■ STATED PROBLEM ■
According to the passage, what subscription did Aaron have?

A guy whose name I sadly am forgetting and have totally forgotten broke his foot when he got into an argument with Whiskey Dan over whether or not Ben Affleck was a good director and kicked a brick wall.

Most importantly, I met two people who would make a significant impact on my life. One going forward, and the other just for the next year or so.

New transfers arrived in January, along with some new people just moving into the 21+ dorm that we lived in at the time. Our neighbor Daniel, the patron saint of bad decisions, had a vacancy in his room, and a guy named Eric moved in there. Sometimes in college, you just meet people and click. I wasn’t a gamer. He wasn’t a big sports guy.  But we had a lot of the same time periods free, liked a lot of the same TV shows and movies, and sometimes that’s really all you need. The best drinking buddy I’ve ever had too. Within a few weeks, Eric was my best friend and stayed that way through most of college, save the last semester, which is a 2015 story. It’s not sad, don’t worry. Things happen and you lose touch with people when they’re not always around you, but if I was getting married tomorrow, Eric would be a groomsman. I am fortunate to have lived in the same building and on the same floor with many of the people who have given me this terrific stories, but I’m just happy Eric moved next door because everyone needs a college best friend. Because Daniel lived with my friend now and not some random Chinese guy who bought girls watermelons as gifts, Daniel and I also became friends. He was very offended when he began playing Pearl Jam in the car and after I said I didn’t know he liked good music, and explained that I thought he liked the bad Macklemore style stuff that Roommate John did. I began hanging out in their room more and more, because Daniel was a sports guy too. That’s how we met Aaron, a guy from around the corner on the same floor, who had an NBA League Pass subscription, and in 2013, that meant the gang all became Warriors fans. The famous MSG 50 point game was in February, but it’s a thing that fits better in here. Aaron, Daniel, and I began gambling on college basketball and going to games when we could. March Madness obviously had great things in store.

We also met a pair of roommates, Arial and Clare, and another lady whose name I unfortunately cannot remember at this time and don’t feel like sleuthing around to find. We all wound up going to a fucking Cage the Elephant concert in 2013, or rather, Eric and I got dragged along because we were horribly in love with both of them. It definitely wasn’t good.

■ RAW DATA ■
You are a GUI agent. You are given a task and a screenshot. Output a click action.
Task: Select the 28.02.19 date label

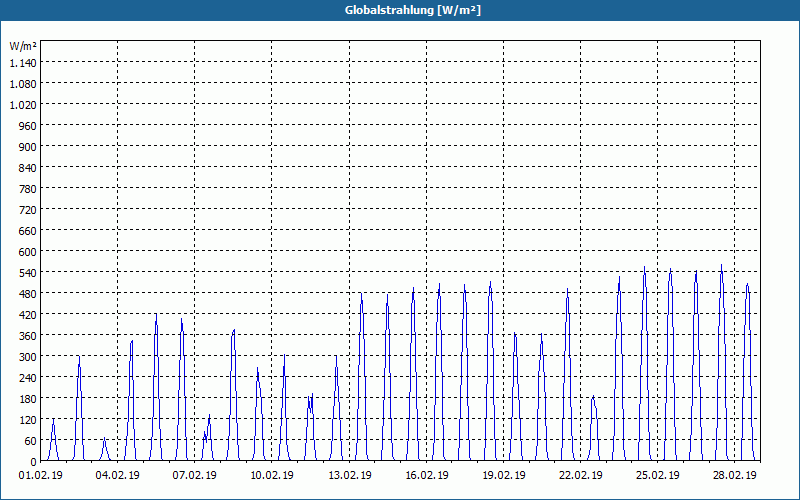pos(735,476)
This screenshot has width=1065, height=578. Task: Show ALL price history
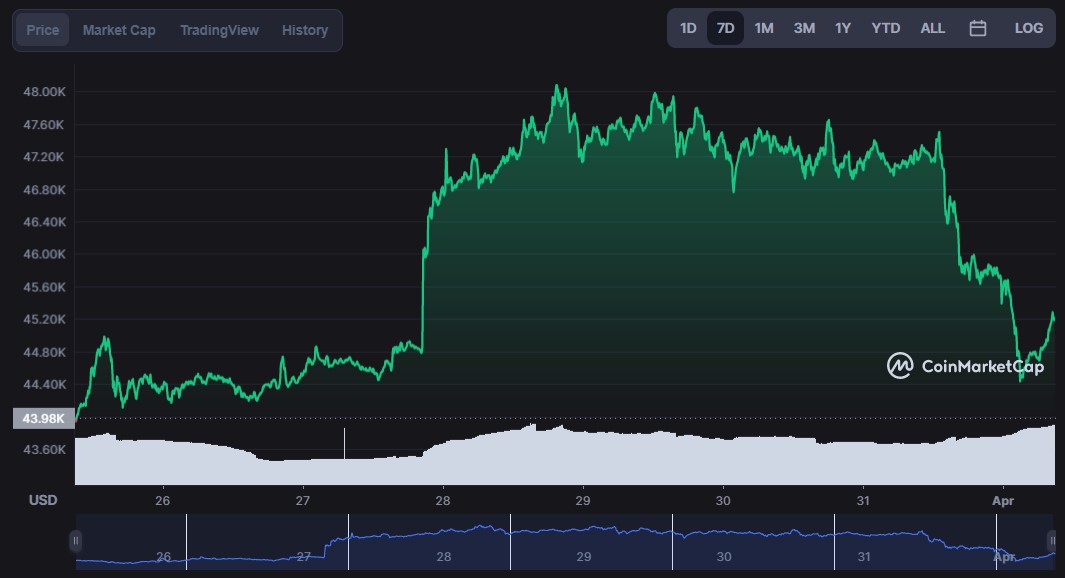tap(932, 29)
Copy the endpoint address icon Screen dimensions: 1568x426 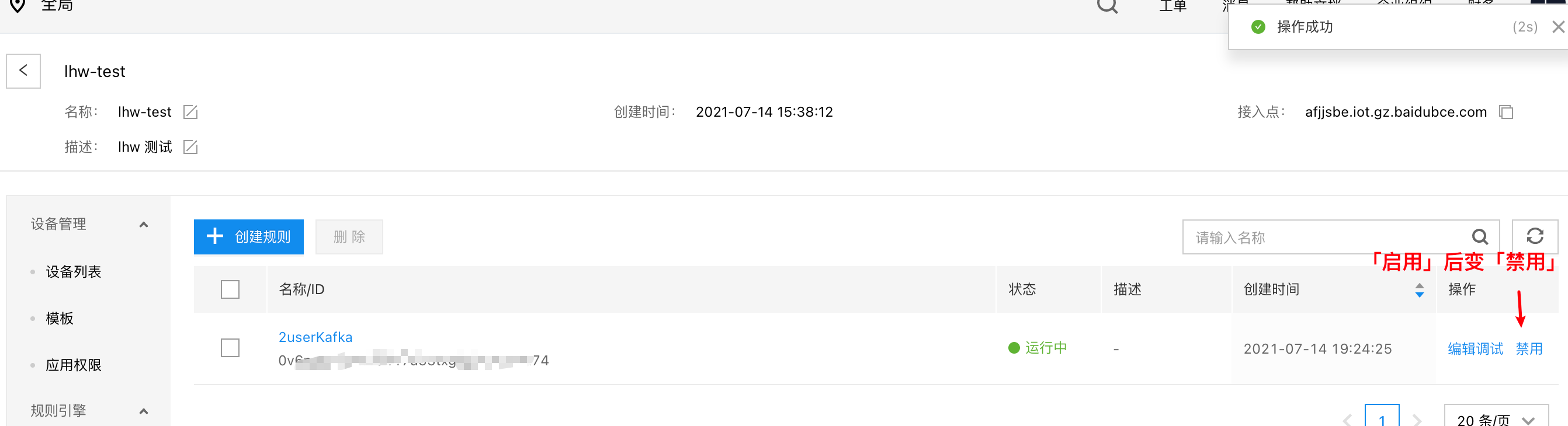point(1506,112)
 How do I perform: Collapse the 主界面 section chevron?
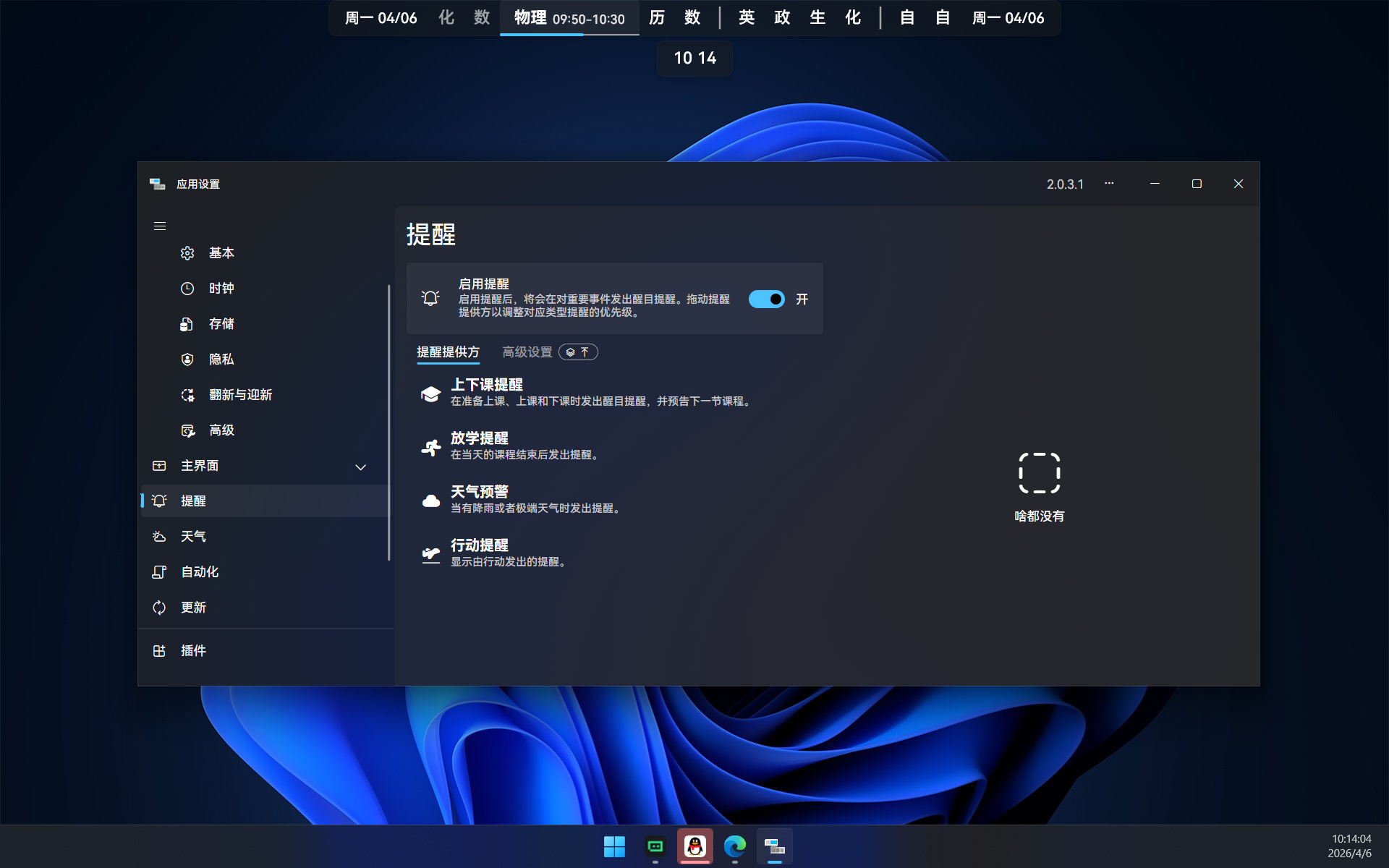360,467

■ WRITTEN SOLUTION ■
An NBA League Pass subscription.